Is your data running hot and cold?
Perhaps it should be.
A warehouse is a place to store things. Yes, but not forever. A business wants to store goods for an appropriate amount of time and then distribute them for sale. A business that stores goods in their warehouse but never uses those goods and continually adds more, will very obviously go out of business quickly.
What is an appropriate amount of time? That depends on what you are warehousing and how it is warehoused.
Blue cheese, for example, has a short shelf life and needs to be stored cold. So it needs to be stored in a climate controlled environment for as short as time as possible.
Bricks don’t care much about the environment and don’t go off, they can be warehoused outside.
Gold bars don’t care much about the environment and don’t go off either but they are not going to be stored in the same place as bricks.
Data storage also needs different approaches
There are different types of data.
- Some needs to be stored carefully and accessed quickly, like cheese
- Some can be stored anywhere and will get used eventually with manageable lead times, like bricks
- Some data we may be keeping for a rainy day but it is valuable (or sensitive) so needs to be highly secure, like gold
What we see
Way too often we see a data warehouse system gradually evolve into a data archiving system.
Generally this happens by stealth but sometimes it becomes a case of needing to keep old (cold) data and the data warehouse becomes the default solution.
We also see that a data warehouse can become like the junk drawer at home. ‘Stuff’ that may or may not ever be needed is being kept there just in case. To continue the analogy if something is eventually needed from the junk drawer it is easy to forget that it was ever put there so you search for it in other places or source it again. A junk drawer can become so full that it overflows, the other drawers do not open or the floor of the drawer cannot handle the volume or weight and it breaks. Keeping ‘just in case’ data in a data warehouse can have similar effects.
This can lead to:
- Higher resourcing to manage the data warehouse
- Degraded data warehouse performance causing user frustration and perhaps even perpetuate data silos
- Higher infrastructure costs
- Unnecessary complexity within the data warehouse structures
How would you know if your data warehouse may need some attention?

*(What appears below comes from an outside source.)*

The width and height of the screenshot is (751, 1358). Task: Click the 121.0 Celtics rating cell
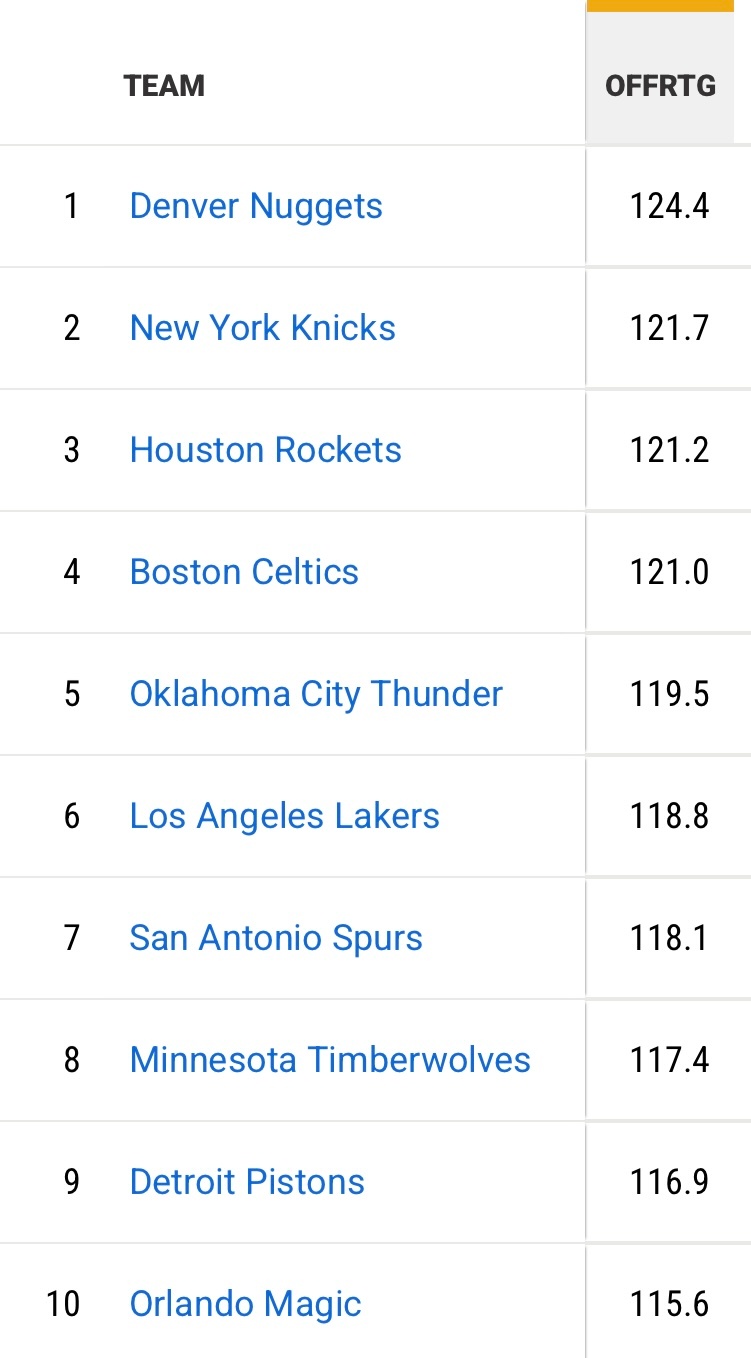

Some telltale signs to look out for:
- You hear that it takes a long time for regular reports to run
- You are being asked for budget to upgrade infrastructure too regularly
- Changes to the data warehouse structures are long and expensive projects
What could you do about it?
The DWS Analytics Practice would suggest you taking a hot and cold data approach.
Examples of Hot Data
- New data, straight out of the source systems
- Regularly used data
- Reference data such as products, students, customers, suppliers etc
Examples of Cold Data
- Point in time data that was important last week/month/quarter/year
- Detailed data, aggregates are needed for reference data but we don’t need the detail anymore
- Historical regulatory data
Create a set of rules to categorise hot and cold data. Move cold data off to cheaper storage. Free up resources on the data warehouse(s). Make relevant data easier and quicker to find. Focus on the data that matters.

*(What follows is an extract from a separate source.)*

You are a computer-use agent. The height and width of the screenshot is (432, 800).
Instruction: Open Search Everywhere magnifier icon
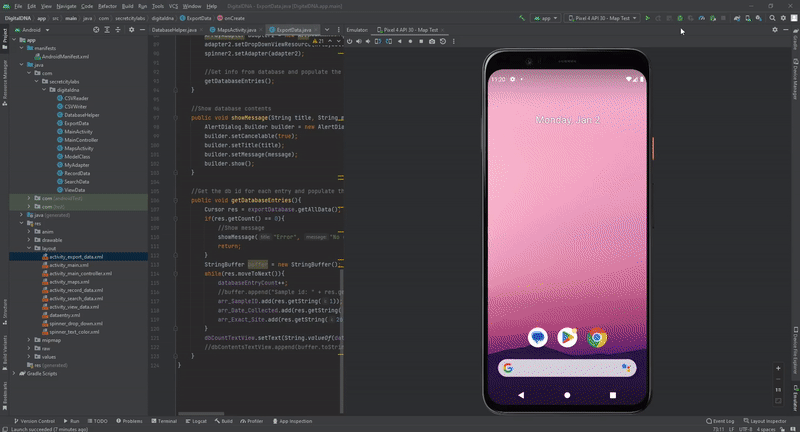pos(772,18)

A few questions you could ask your team.
- What is our data archiving strategy?
- Do we monitor or have a method of knowing when data was last accessed?
- How much does it cost to store the data in our data warehouse? How much is that rising every year?
We worked with a large utilities company to help define hot and cold for their organisation. Cold data was then moved from expensive in-memory storage to much cheaper disk storage. Not only did the organisation realise significant savings on infrastructure costs but also increased the performance and lowered the complexity of gaining insights from the hot data.
A large financial institution had many databases using old, unsupported database software. This was costing too much money to manage, support and the upgrade cost was prohibitive. Being highly regulated they needed to gain an understanding of what data was being used then a way to archive the data in an audit-able, reversible way. A visual interface was built where authorised users could identify cold data to move to a data archive system. Any data moved was logged and the entire process was integrated with the organisations formal change management processes. The interface could then restore data and any relationships if ever needed. The result was saving through infrastructure while being able to restore any data if required for business or regulatory reasons.